Waters said: “That comes from a specific show at the Spectrum in Philadelphia (June 29, 1977). I had stomach cramps so bad that I thought I wasn’t able to go on. A doctor backstage gave me a shot of something that I swear to God would have killed a f—ing elephant. I did the whole show, hardly able to raise my hand above my knee. He said it was a muscular relaxant. But it rendered me almost insensible. It was so bad that at the end of the show, the audience was baying for more. I couldn’t do it. They did the encore about me.”
The music for “Comfortably Numb” was written by David Gilmour. The band’s previous work had, for the most part, been a near equal collaboration between band members. Waters, however, handled most of the work on “The Wall.”
Still, I should note that the song is, in no small part, famous for Gilmour’s guitar solo, one of the greatest of all time. Also, despite Gilmour’s few creative interventions, “Another Brick in the Wall (Part 2),” “Run Like Hell,” and “Comfortably Numb,” all songs on which he wrote, are likely the record’s most famous cuts.

Finally, Waters and Gilmour disagreed heavily about the song. Producer Bob Ezrin encouraged collaboration. Ultimately, this created a “light and dark” blend, one in which Waters plays the doctor administering drugs, and Gilmour plays Pink, who reminisces about past innocence.
Gilmour later told Guitar World in 1993 that: “We changed the key of the song’s opening the E to B, I think. The verse stayed exactly the same. Then we had to add a little bit, because Roger wanted to do the line, ‘I have become comfortably numb.’ Other than that, it was very, very simple to write. But the arguments on it were about how it should be mixed and which track we should use.
We’d done one track with Nick Mason on drums that I thought was too rough and sloppy. We had another go at it and I thought that the second take was better. Roger disagreed. It was more an ego thing than anything else. We really went head to head with each other over such a minor thing. I probably couldn’t tell the difference if you put both versions on a record today. But, anyway, it wound up with us taking a fill out of one version and putting it into another version.”

The Legacy of Pink Floyd and “Comfortably Numb”
“Comfortably Numb” is one of the great all-time classic rock songs. It’s also a bizarre composition, half-spoken, half-sung, containing a great guitar solo, and referencing drug use in show business.
The song and the guitar solo are routinely part of Best Of lists, including Alt77 ranking it the 9th greatest rock song of all time. Would you believe that?

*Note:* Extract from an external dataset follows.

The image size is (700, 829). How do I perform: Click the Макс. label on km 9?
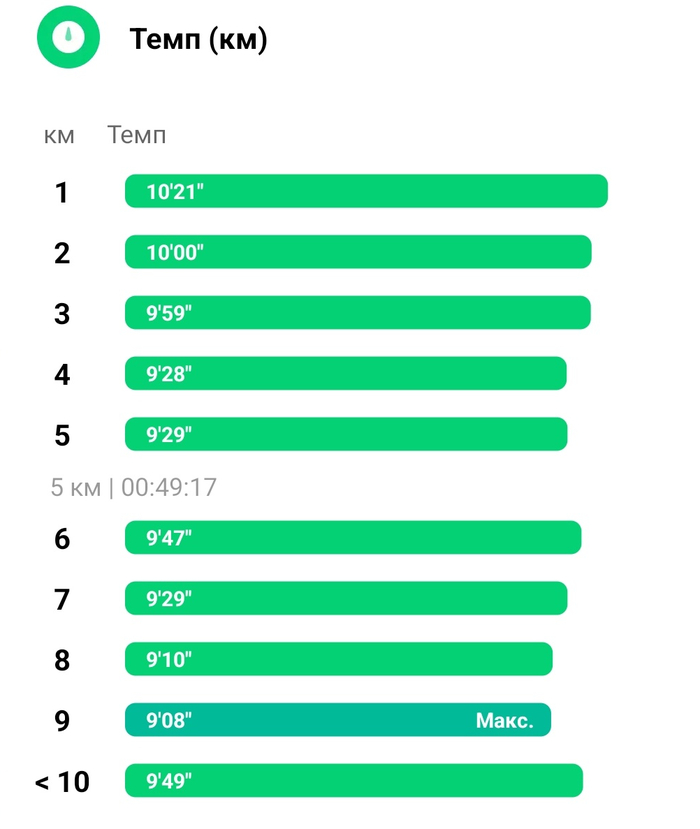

“The Wall” was a colossal hit, selling over 33 million units. Pink Floyd, with both Gilmour and Waters, hung around for one more album of outtakes from “The Wall” before Waters embarked on a surprisingly unsuccessful, although underrated, solo career. I suggest checking out “Amused to Death” for proof of that.

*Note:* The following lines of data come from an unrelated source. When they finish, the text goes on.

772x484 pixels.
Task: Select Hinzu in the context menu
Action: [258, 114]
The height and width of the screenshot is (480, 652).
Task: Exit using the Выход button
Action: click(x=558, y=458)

Pink Floyd sans-Waters returned in the 1980s to colossal audience approval. Subsequent releases sold millions.
“The Wall” remains Waters’ magnum opus. He performed in 1990 at a massive show meant to commemorate the fall of the Berlin Wall, where Van Morrison sang while Rick Di Fonzo and Snowy White traded solos. Fittingly, it was the last song a reunited Pink Floyd ever performed for the Live 8 charity event.
You’ve heard a million times, but “Comfortably Numb” still packs a punch. It’s one of the greatest rock songs of all time.